=== À faire ===
A) Recopiez le passage du texte sur les variations climatiques au Québec qui commence aux mots « Il y a plus » et s'arrête après « des habitants labourent. ».
B) D'après le texte sur les variations climatiques au Québec, combien de billots de pin appartenant à Barthélémy Joliette les courants ont-ils entraînés ?

=== Texte du document ===
++++++
Du jamais vu, dites-vous, que la floraison de primevères
ou de violettes à l’orée de l’hiver québécois? Des
records « historiques » de chaleur? S’il faut se méfier
de certains raccourcis de l’histoire, c’est bien en
météorologie. Et en plein d’autres domaines, mais ça,
c’est une autre question. Pour l’instant, laissez-moi
plonger au-delà des températures enregistrées et
comptabilisées, au-delà de la courte mémoire de quelques
générations successive, afin de vous prouver que les
variations climatiques prononcées ne datent pas d’hier.
À mon avis, les soubresauts de la température, tout
spectaculaires qu’ils soient, ne devraient pas
monopoliser notre attention au détriment de bien
d’autres manifestations, très inquiétantes, de pollution
chimique.
Il y a plus d’un siècle et demi, l’hiver 1847-1848 a
défrayé les conversations, y compris dans Les
Accoucheuses : La fierté (tome 1). Alors, la température
est anormalement douce et les voitures circulent comme à
la belle saison. Le temps des fêtes se déroule dans une
atmosphère étrange et déroutante suscitée par le paysage
insolite : champs complètement dénudés et eaux libres de
glace. Ce redoux se poursuit pendant les deux premières
semaines de janvier : les abats de pluie se succèdent,
les arbres bourgeonnent et des habitants labourent.
Tombées des plants durant l’été, des graines de laitue
germent dans les potagers, offrant même une modeste
récolte.
Une décennie plus tôt, c’est plutôt la fraîcheur de la
belle saison qui suscite des inquiétudes, ainsi que je
le raconte dans Les tuques bleues : Le charivari de la
liberté (tome 1). Le mauvais temps, accompagné de fortes
pluies, provoque une crue des eaux, en particulier
celles du Nord, « descendues cette année en plus grande
abondance ». Le 25 mai, « l’herbe est encore jaune et ne
suffit pas pour la nourriture des animaux. » Presque
personne n’a semé encore; ceux qui l’ont osé ont vu
leurs champs inondés. « Les places basses et
particulièrement les îles sont submergées. Tous les
grains semés en ces endroits ainsi que les jardinages
sont perdus. » Le journaliste de La Minerve raconte que
16 000 billots de bois de pin appartenant à Barthélémy
Joliette, retenus en haut de ses moulins, ont été
entraînés par les courants. Les moulins mêmes auraient
été infailliblement emportés, si les chaînes qui
retenaient les billots ne se fussent rompues. »
++++++
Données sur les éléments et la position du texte
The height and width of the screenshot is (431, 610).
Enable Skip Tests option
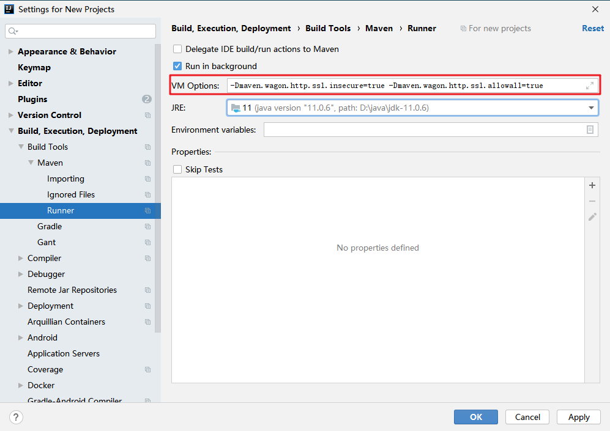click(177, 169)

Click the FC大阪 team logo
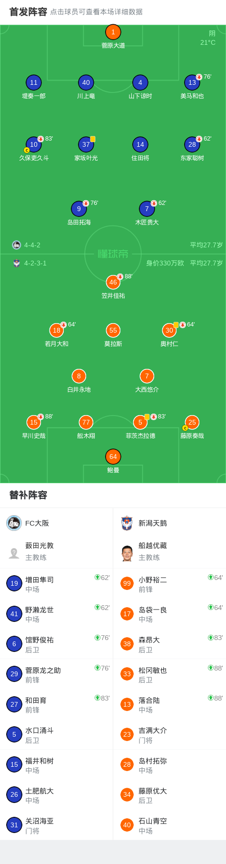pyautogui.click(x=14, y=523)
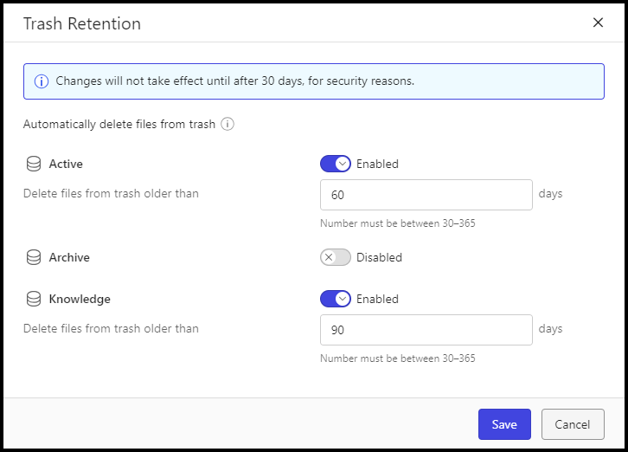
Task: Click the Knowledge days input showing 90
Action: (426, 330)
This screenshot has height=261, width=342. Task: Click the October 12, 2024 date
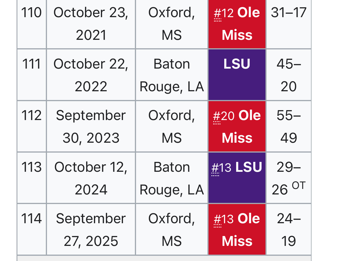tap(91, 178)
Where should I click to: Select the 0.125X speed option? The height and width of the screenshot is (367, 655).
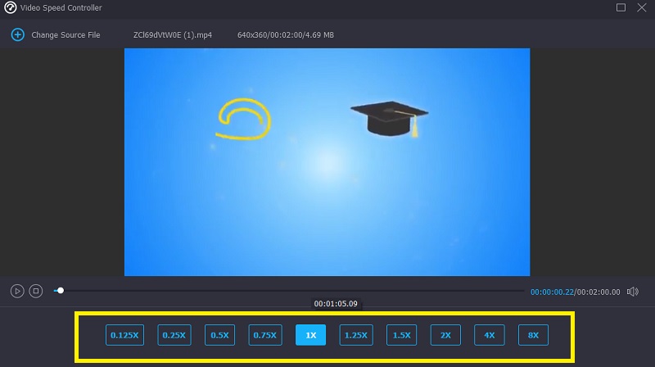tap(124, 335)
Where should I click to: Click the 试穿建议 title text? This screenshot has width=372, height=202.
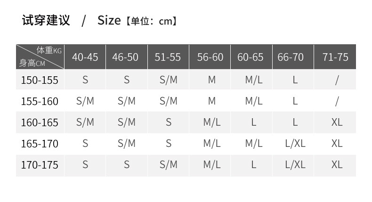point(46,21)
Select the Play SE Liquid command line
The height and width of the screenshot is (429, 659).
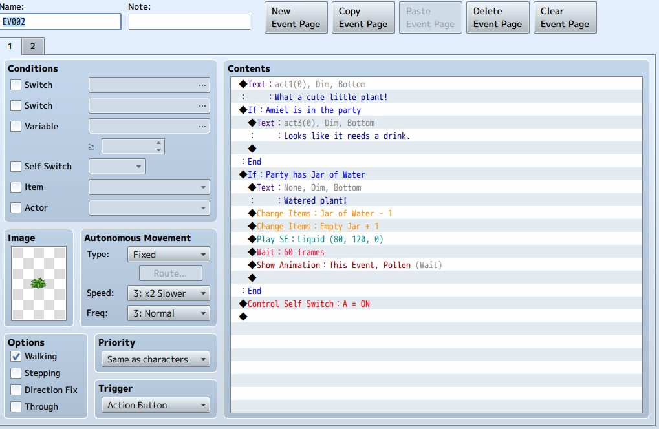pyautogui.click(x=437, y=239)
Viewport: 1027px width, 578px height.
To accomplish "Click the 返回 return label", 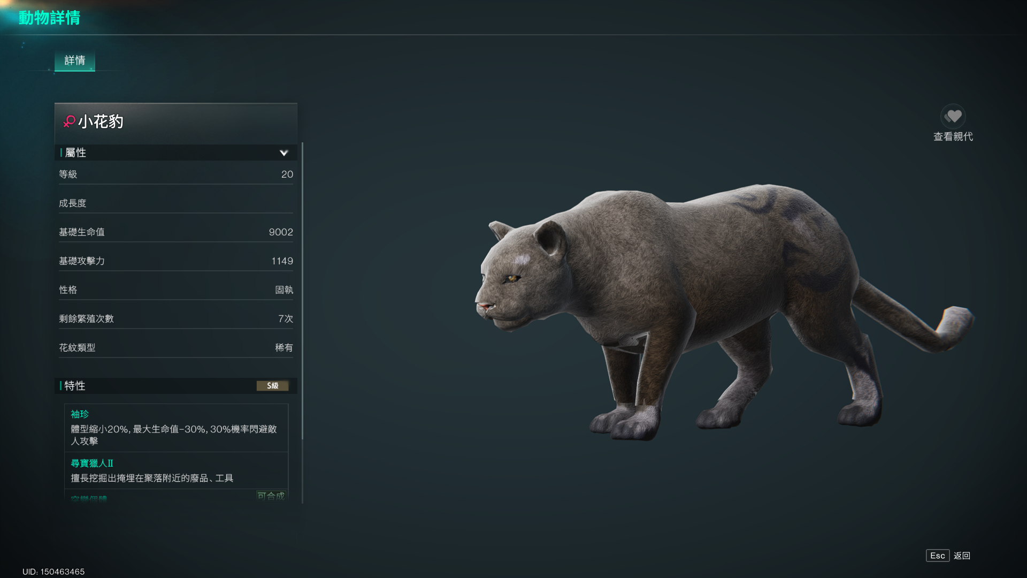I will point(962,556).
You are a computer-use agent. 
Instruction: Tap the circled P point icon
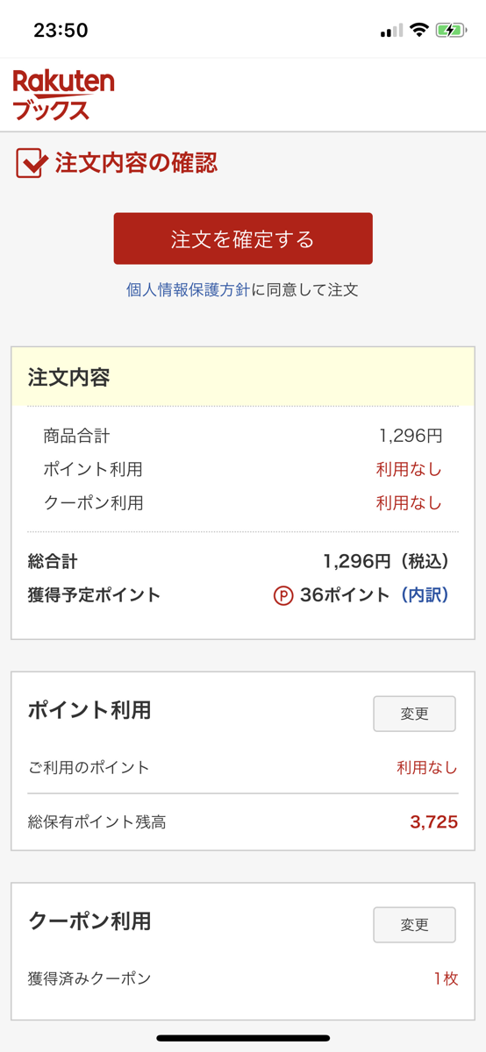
++++++
=== Réponses par tâche ===
A)
Il y a plus d’un siècle et demi, l’hiver 1847-1848 a
défrayé les conversations, y compris dans Les
Accoucheuses : La fierté (tome 1). Alors, la température
est anormalement douce et les voitures circulent comme à
la belle saison. Le temps des fêtes se déroule dans une
atmosphère étrange et déroutante suscitée par le paysage
insolite : champs complètement dénudés et eaux libres de
glace. Ce redoux se poursuit pendant les deux premières
semaines de janvier : les abats de pluie se succèdent,
les arbres bourgeonnent et des habitants labourent.

B) 16 000 billots de bois de pin.